A artista afirma, ainda, que a relação não se resume ao âmbito profissional e se transformou em uma amizade. "A gente começou a se falar bastante e cada vez mais, entendendo que a gente estava muito próximo de alguma forma. Temos muitas referências e a gente é muito tonta juntas, a gente é muito palhacinha também", brinca.

"Além da parte de identificação sonora, de identificação no contexto artístico, a gente também se identifica de alguma forma, pessoalmente", diz. Gabeu acrescenta que a proximidade se deu de forma natural e muito rápida:

"Isso foi em 2019, eu já estava começando a elaborar também a ideia de um álbum. Em 2020, que a coisa começou a tomar mais forma, e foi onde chamei a Reddy para participar de uma das músicas, que é a Queda D'água, nossa primeira parceria. Eu sempre soube que não seria a única música nossa", diz.

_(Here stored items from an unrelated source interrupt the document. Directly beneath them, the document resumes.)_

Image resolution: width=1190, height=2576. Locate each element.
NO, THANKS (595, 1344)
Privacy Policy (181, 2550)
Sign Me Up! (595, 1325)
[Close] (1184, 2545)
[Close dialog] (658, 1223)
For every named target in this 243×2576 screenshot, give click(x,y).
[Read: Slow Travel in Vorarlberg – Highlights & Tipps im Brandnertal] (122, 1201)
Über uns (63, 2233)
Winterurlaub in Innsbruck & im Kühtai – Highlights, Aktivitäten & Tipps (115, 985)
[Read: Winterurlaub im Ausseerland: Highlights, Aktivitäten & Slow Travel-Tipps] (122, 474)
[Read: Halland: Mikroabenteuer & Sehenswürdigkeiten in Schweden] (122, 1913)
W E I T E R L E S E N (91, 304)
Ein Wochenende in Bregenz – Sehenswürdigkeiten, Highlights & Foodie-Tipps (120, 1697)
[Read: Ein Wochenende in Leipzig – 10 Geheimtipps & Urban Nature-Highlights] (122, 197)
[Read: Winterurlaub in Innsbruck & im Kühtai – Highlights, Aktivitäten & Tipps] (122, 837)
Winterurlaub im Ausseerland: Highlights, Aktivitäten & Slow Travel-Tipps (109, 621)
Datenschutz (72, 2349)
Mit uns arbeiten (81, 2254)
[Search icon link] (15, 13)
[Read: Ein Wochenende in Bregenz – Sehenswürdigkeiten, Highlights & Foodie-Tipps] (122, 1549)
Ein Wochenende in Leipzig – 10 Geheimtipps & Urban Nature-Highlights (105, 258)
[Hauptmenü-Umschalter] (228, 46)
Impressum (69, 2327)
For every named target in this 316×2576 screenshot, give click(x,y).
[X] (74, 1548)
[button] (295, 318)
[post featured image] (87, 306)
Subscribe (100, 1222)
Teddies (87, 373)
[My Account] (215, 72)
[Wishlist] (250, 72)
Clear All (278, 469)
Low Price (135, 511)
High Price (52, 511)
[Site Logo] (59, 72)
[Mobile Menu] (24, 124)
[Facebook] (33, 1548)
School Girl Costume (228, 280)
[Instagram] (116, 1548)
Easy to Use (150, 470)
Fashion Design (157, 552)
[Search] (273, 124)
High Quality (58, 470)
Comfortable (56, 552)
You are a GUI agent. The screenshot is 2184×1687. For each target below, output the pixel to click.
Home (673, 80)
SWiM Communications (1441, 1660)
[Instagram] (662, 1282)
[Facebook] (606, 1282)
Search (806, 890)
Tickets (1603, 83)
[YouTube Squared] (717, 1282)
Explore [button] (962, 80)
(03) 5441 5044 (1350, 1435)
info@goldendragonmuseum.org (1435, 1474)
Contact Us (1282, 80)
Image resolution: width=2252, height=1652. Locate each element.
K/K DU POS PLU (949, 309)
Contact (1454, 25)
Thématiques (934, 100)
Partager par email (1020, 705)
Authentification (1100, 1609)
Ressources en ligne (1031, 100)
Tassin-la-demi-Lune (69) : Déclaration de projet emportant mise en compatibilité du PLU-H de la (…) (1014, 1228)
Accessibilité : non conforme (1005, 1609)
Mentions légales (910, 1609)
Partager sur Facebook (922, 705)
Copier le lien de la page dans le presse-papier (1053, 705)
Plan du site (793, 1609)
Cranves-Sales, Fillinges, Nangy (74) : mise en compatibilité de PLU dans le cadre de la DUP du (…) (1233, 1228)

Com a amizade e proximidade, surgiu a ideia de Cavalo de Troia, álbum que conta também com as participações especiais de Gaby Amarantos, AliceMarcone e RomeroFerro. O álbum tem a proposta de construir uma narrativa de ocupação de espaços com uma estética de “hackear o sistema”, metáfora trazida já no nome da produção. "O álbum é muito simbólico, tem o que está acontecendo no literal ali, que somos nós saindo do interior, indo para a cidade, literalmente. Mas o que isso simboliza, na verdade, vai depender da bagagem de cada pessoa que vai ouvir", reflete Gabeu.

Para Reddy, por exemplo, a faixa Passarinho simboliza a independência, sua coragem para desbravar o mundo e tentar a carreira artística na cidade grande. Já Gabeu comenta que a faixa pode simbolizar, também, uma saída do armário. "No visual de Passarinho, a gente está dentro de uma gaiola e a gente sai da gaiola. Dependendo de quem escuta, pode simbolizar uma saída do armário, sabe? Ou literalmente, a saída do ninho, desbravar o mundo", dizem.

Com tantas músicas significativas, é difícil para cada artista escolher sua preferida, mas Reddy destaca Clichê dos Amores e Gabeu Meu Santo, Voz e Viola e a regravação da canção de seu pai, Frio da Madrugada.

"Concretizei na minha cabeça que Voz e Viola é a maior obra de arte que eu já fiz na minha vida, porque é uma música que resgata totalmente a coisa mais raiz possível, que é uma moda de viola. Mas eu diria também que Meu Santo pela letra e Frio da Madrugada pela sonoridade", compartilha o artista.

Recepção positiva

O público, como contam os artistas, recebe as composições com muito entusiasmo: "A galera está comentando horrores. Nossa, está sendo muito legal. Sinto que esse álbum está realmente chegando em pessoas novas, sabe? Para além dos nossos fãs que já consomem o nosso trabalho, que já entendem a proposta de tudo", dizem.

Para Reddy e Gabeu, um dos pontos mais positivos é receber comentários como "Eu não esperava gostar de sertanejo", "Não imaginava que eu fosse gostar de sertanejo", ou "Isso é um sertanejo? E eu amei?!". 

A dupla diz que a parceria de sucesso com certeza pode se repetir em outros trabalhos, mas que desejam continuar na carreira solo. "Eu me vejo muito em vários outros momentos da vida, fazendo parcerias com o Gabriel de várias formas. Acho que são coisas que surgem aleatoriamente e a gente gosta de deixar esse processo muito fluido mesmo. Acho que tudo o que a gente fez foi dessa forma", reflete Reddy.

Gabeu revela que um dos pensamentos ao lançar o projeto foi "será que vão pensar que somos uma dupla?", e por isso a equipe tomou muito cuidado na divulgação do álbum. "Fomos bem diretos, até na forma de divulgar, nas criações de conteúdo, de que esse é um projeto pontual. E acho que o público está na mesma página que a gente. Mas é isso, tipo, tudo é possível", completa.